# Activity
Copy the data starting with the line that contains "Locate an element" and going on through the end of the data, and replace each occurrence of "screenshot" with "image" while leaving everything else unchanged. Leave the pictures out of your copy.

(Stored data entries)
══════════════════════════════
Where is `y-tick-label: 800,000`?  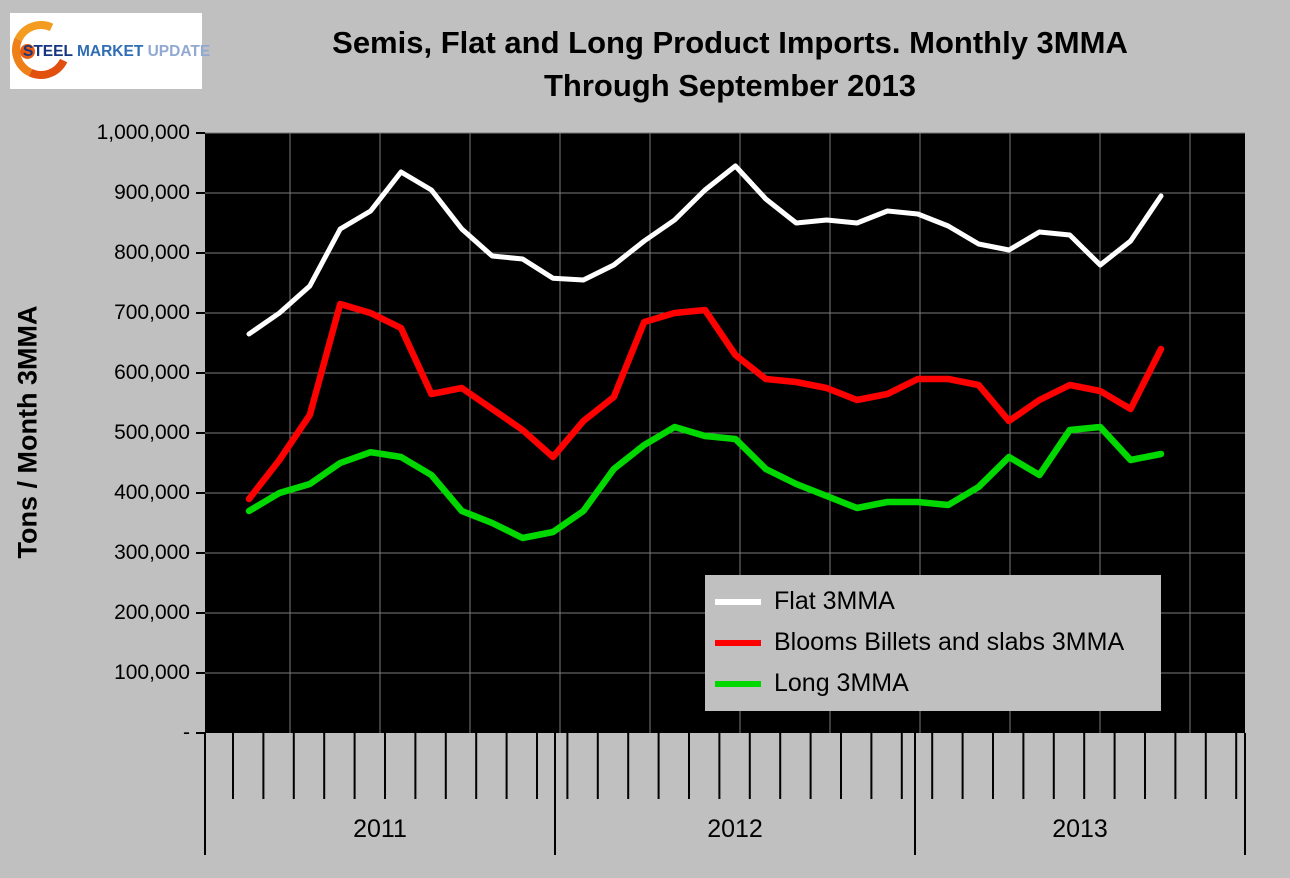 y-tick-label: 800,000 is located at coordinates (152, 252).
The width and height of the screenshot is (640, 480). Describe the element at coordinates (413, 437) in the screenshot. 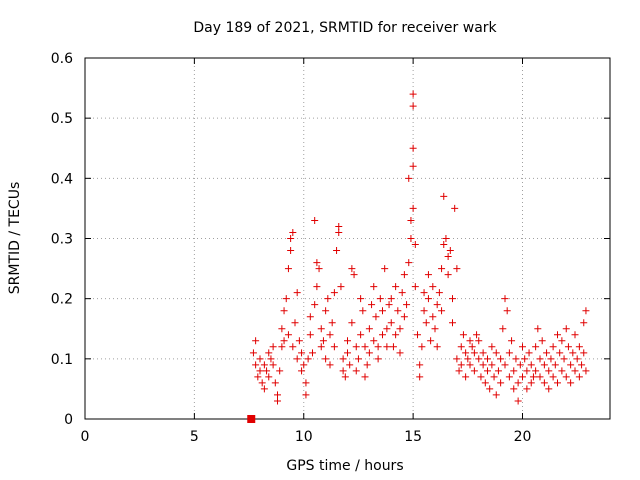

I see `x-tick-label: 15` at that location.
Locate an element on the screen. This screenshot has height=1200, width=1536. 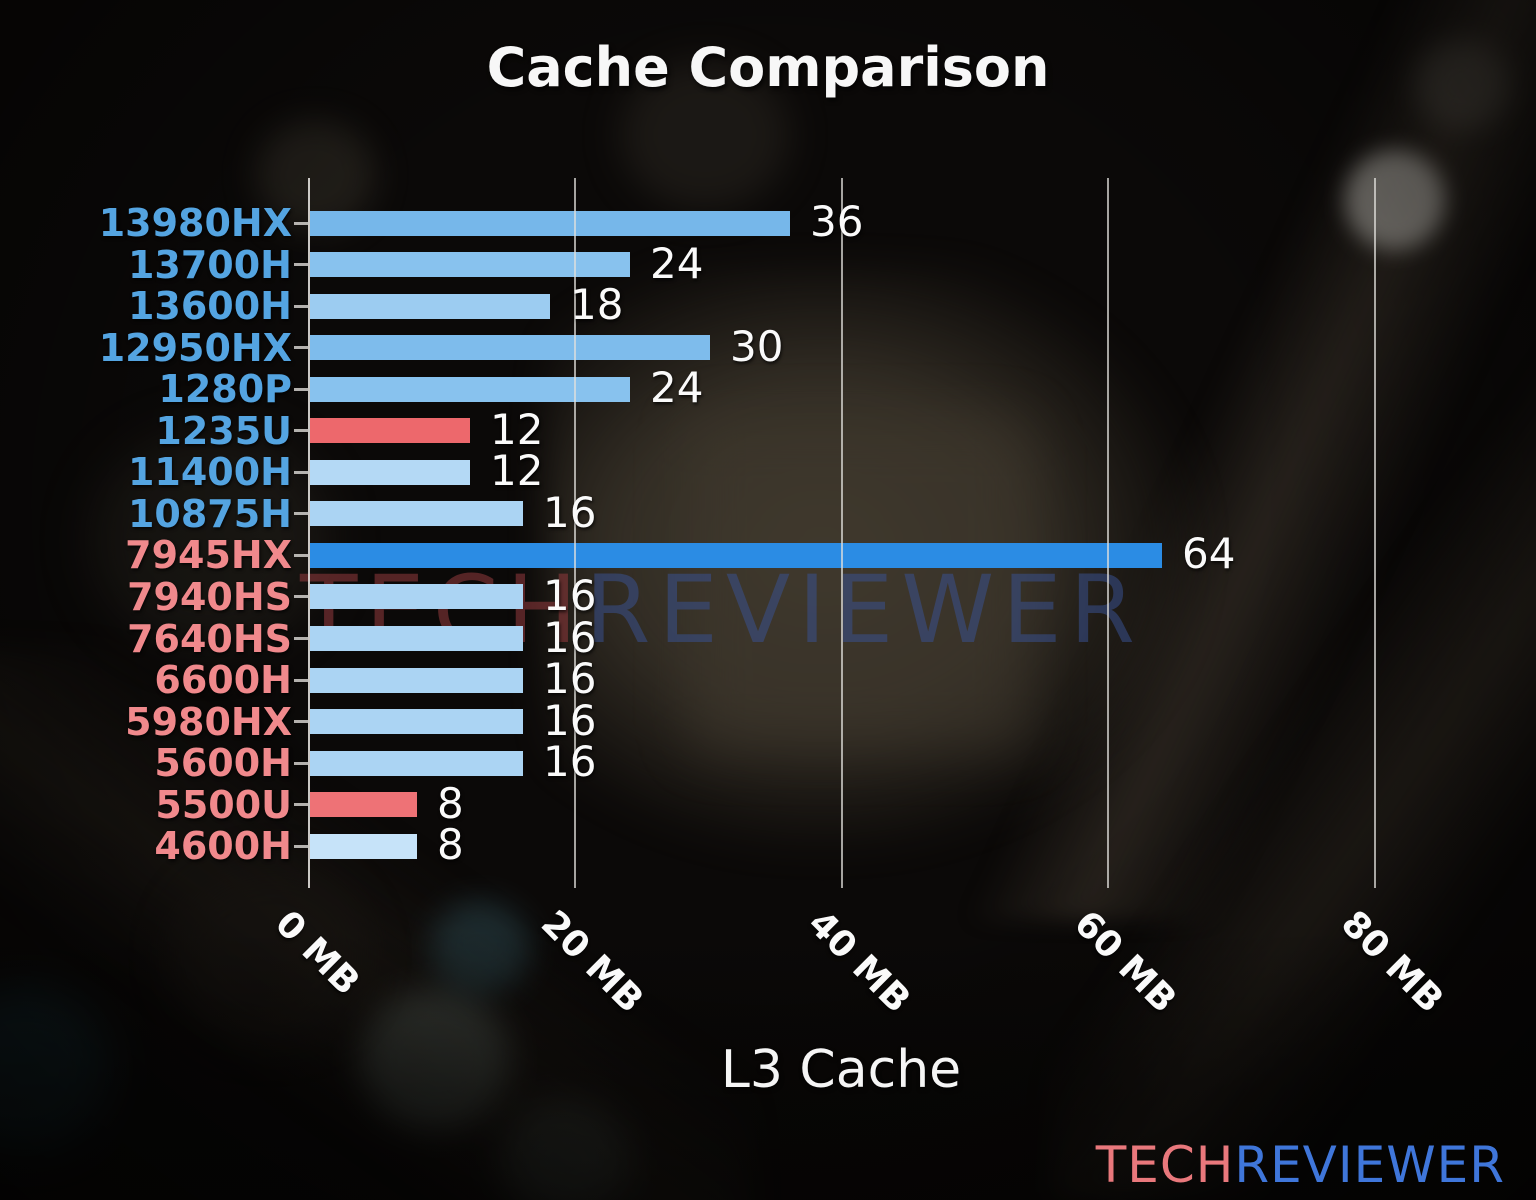
value-label-11400H: 12 is located at coordinates (517, 471).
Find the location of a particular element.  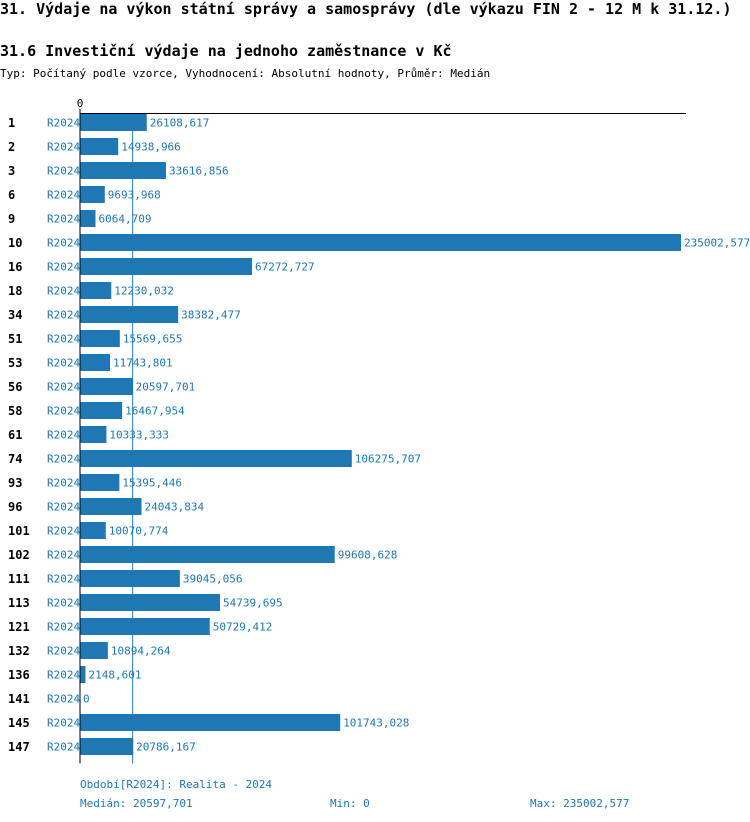

category-label: 74 is located at coordinates (15, 459).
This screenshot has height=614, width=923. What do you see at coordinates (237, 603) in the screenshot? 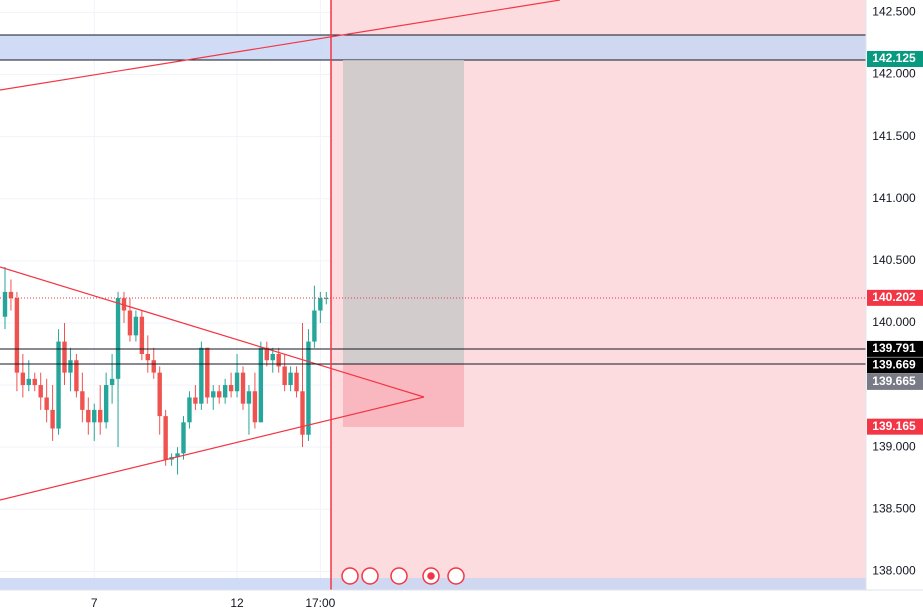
══════════════════════════════
# Solution to this problem
Locate an element on the screen. This image has height=1200, width=1536. 
value-label-11400H: 12 is located at coordinates (517, 471).
Find the location of a particular element.  

category-label: 74 is located at coordinates (15, 459).
This image has height=614, width=923. What do you see at coordinates (237, 603) in the image? 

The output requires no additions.